Szakaly expects the U.S. economy to continue to improve, with gross domestic product expected to grow at 3.1 percent next year and employment to increase by an expected 242,000 new jobs on average each month in 2015. He expects jobs growth will help disposable income to rise 2.5 percent next year.
NADA, which represents about 16,000 dealerships, expects a healthy level of sales in November and December this year. U.S. auto sales through October have totaled about 13.71 million vehicles, up 5.5 percent year-to-date.
For sales to rise above 17 million next year, Szakaly said several things would need to happen: higher incentives, more purchases by shoppers in their 20s and early 30s, more people returning to the labor market and a rise in incomes and wages. The industry's auto sales peak was 17.4 million sales in 2000.
"It's possible for us to see growth above 17 (million), but everything needs to go exactly right in terms of the U.S. economy and global economy," he said in a call with reporters Monday.
But Szakaly expects 2015 will be "the beginning of a plateau of sales," though he expects sales to remain in the 16.5 million to 17 million range for 2016. For the long term, he said the U.S. auto market is capable of staying around or above 16.5 million.

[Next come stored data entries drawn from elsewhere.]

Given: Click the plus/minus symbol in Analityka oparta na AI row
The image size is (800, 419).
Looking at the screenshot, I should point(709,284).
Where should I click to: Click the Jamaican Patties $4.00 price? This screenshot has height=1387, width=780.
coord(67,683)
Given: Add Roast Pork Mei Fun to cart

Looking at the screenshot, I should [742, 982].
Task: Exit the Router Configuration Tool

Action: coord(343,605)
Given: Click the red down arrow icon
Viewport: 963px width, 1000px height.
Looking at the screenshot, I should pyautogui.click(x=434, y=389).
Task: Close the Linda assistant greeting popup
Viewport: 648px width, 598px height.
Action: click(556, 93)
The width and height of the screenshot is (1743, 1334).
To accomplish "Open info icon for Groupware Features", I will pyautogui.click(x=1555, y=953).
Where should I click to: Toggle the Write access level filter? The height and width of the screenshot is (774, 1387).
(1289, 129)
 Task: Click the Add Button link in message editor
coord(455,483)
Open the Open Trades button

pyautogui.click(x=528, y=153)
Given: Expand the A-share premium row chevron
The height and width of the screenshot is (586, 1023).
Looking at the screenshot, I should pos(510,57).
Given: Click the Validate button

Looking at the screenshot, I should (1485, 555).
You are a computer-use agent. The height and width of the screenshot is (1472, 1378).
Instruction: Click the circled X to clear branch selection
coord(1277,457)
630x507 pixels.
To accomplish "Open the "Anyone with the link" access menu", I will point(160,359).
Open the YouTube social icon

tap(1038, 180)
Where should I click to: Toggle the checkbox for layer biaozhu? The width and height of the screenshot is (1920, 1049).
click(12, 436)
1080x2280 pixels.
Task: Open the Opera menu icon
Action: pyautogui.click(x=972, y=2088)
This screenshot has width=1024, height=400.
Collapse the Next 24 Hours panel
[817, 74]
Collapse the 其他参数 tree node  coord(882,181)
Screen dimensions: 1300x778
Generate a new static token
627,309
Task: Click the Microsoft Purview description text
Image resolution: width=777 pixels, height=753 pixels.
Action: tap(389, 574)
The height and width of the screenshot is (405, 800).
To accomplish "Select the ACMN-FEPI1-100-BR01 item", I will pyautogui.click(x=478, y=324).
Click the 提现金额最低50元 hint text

Szakaly said his 2015 forecast assumes interest rates remaining low. He said the prediction also could be affected by macroeconomic concerns such as slow gross domestic product growth in Europe and slowing GDP in China, though Szakaly said he doesn't expect they would derail U.S. economic growth.
Szakaly said a rise in interest rates in the U.S. could slow construction of new homes and cut into sales of trucks.
Many automakers and analysts won't give their full-year forecasts for 2015 until January. Earlier this year, Adam Jonas of Morgan Stanley predicted sales to hit 17 million next year and John Murphy of Bank of America Merrill Lynch Global Research said sales could hit 18 million by 2018.